The question is not who can tell the most compelling AI story. The question is who can turn that story into repeatable earnings without relying on permanent multiple expansion.
Outside the U.S., the hurdle remains higher. Canada has improved at the margin, but weak productivity, trade uncertainty and uneven inflation pass through still create a difficult backdrop. Europe faces an even harder balance between weak growth and rising prices. In our view, broad international developed exposure carries more macro risk than the recent rebound suggests.
We are viewing fixed income through the same lens. Duration can still help if growth weakens, but the inflation backdrop is less comfortable.

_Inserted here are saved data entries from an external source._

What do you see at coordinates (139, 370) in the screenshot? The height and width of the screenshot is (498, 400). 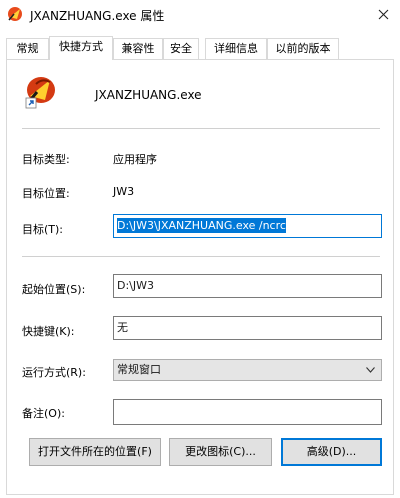 I see `run-select-value: 常规窗口` at bounding box center [139, 370].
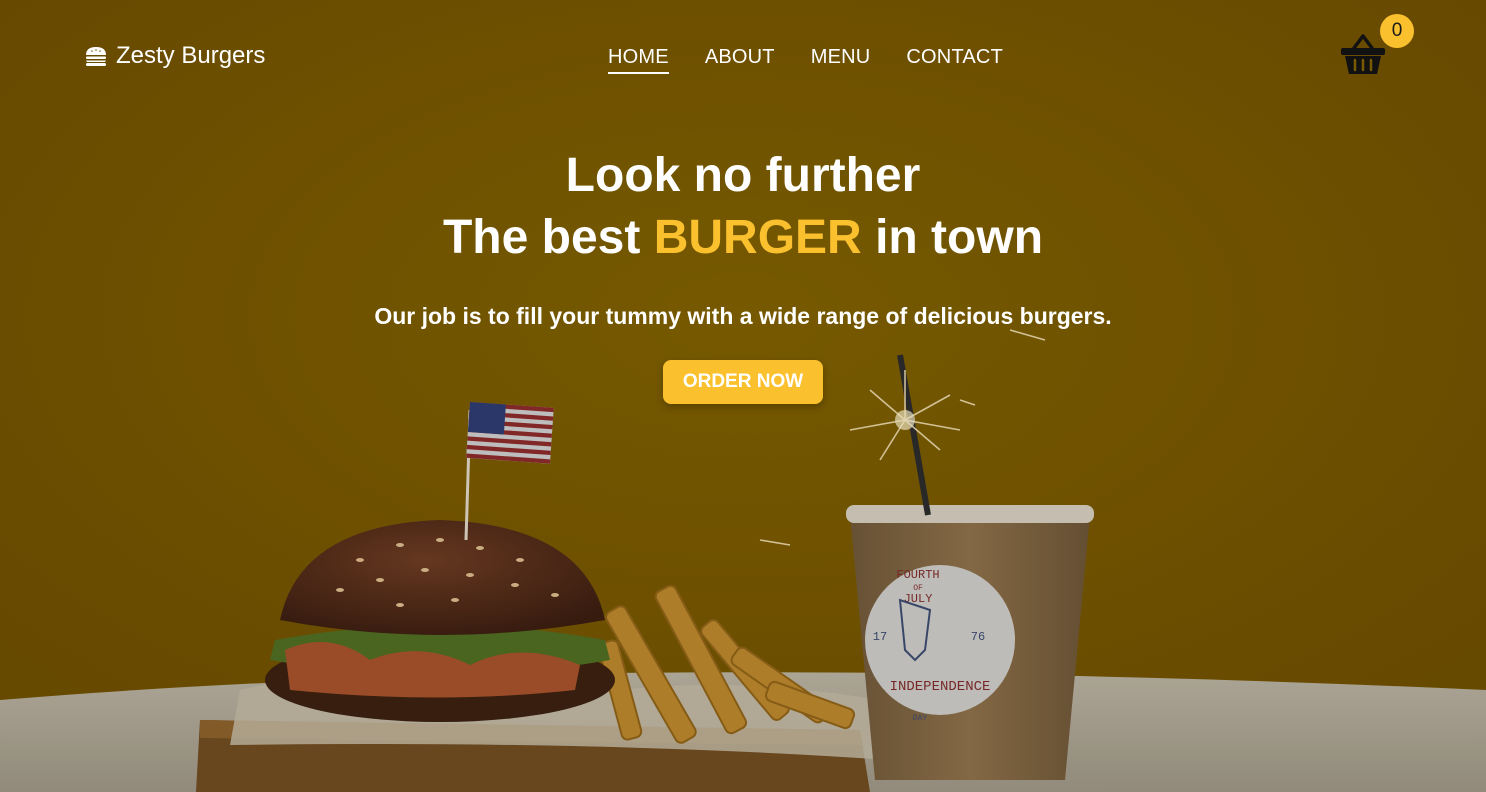 The image size is (1486, 792). I want to click on nav-link-contact: CONTACT, so click(954, 59).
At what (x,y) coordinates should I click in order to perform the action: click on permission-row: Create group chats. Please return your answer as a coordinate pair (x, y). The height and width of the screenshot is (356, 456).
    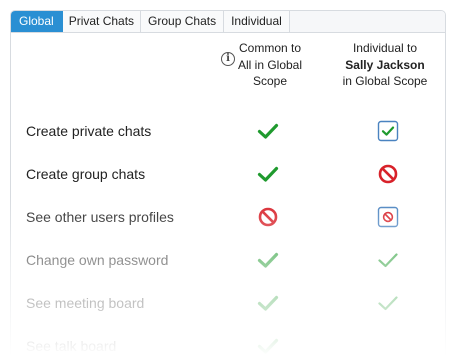
    Looking at the image, I should click on (228, 175).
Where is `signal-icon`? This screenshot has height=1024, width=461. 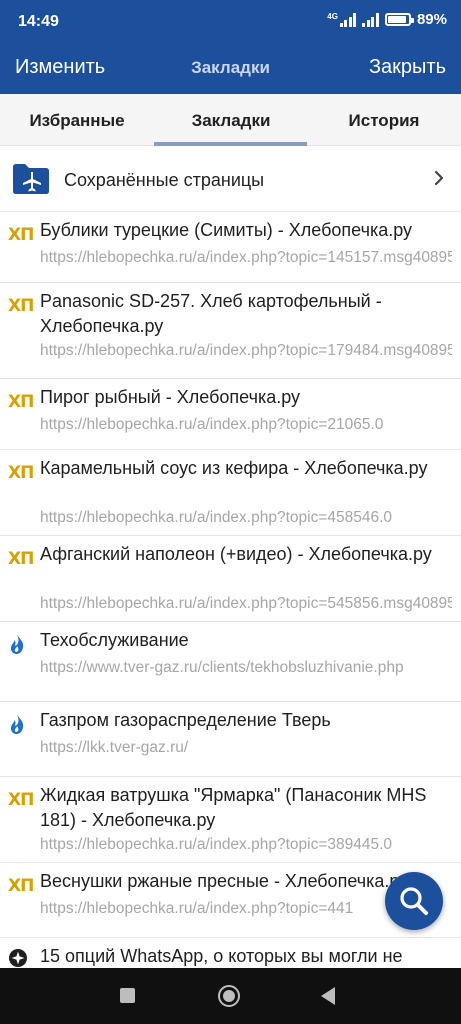
signal-icon is located at coordinates (348, 20).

Central banks may not be able to cut as quickly as markets would like if inflation expectations become less anchored. Quality, liquidity and flexibility remain important considerations.
We continue to see alternatives as an important part of portfolio construction. Inflation risk, geopolitical risk, rate volatility and equity concentration are all present at the same time. This is not an environment being driven by one clean macro variable.
Final thought
The rally can continue.
That is the uncomfortable part for investors focused only on valuation. Earnings have been strong enough to justify more of the move than many expected, and AI related investment continues to support the U.S. economy.
But the market now needs more things to go right at the same time.
Inflation is moving higher. Central banks are becoming less comfortable. U.S. labour market strength makes Fed hikes more plausible. Canada is not as weak as feared, but the Bank of Canada cannot ignore second round inflation risk. Europe is dealing with the harder combination of weak growth and rising prices. Tariffs and CUSMA uncertainty are adding another layer of friction.
The equity market is increasingly reliant on the assumption that AI related earnings can continue to grow at an exceptional pace.
That may prove right.
But when investors become emotionally attached to a narrative, evidence stops being evidence. The AI story may still have room to run, but from here, enthusiasm alone is not enough. Earnings have to keep confirming the story.
Sincerely,

Corrado Tiralongo (he/him)
Vice President, Asset Allocation & Chief Investment Officer
Canada Life Investment Management Ltd.
(1) U.S. Bureau of Labor Statistics, Employment Situation, May 2026 – nonfarm payrolls increased by 172,000, while the unemployment was unchanged at 4.3%
(2) Statistics Canada, Labour Force Survey, May 2026
(3) Statistics Canada, Consumer Price Index, April 2026, released May 19, 2026. The CPI increased 2.8% year over year in April, up from 2.4% in March, while gasoline prices rose 28.6% year over year.
(4) Office of the United States Trade Representative
(5) Eurostat data
The views expressed in this commentary are those of Canada Life Investment Management Ltd. as at the date of publication and are subject to change without notice. This commentary is presented only as a general source of information and is not intended as a solicitation to buy or sell specific investments, nor is it intended to provide tax or legal advice. Prospective investors should review the offering documents relating to any investment carefully before making an investment decision and should ask their financial security advisor for advice based on their specific circumstances.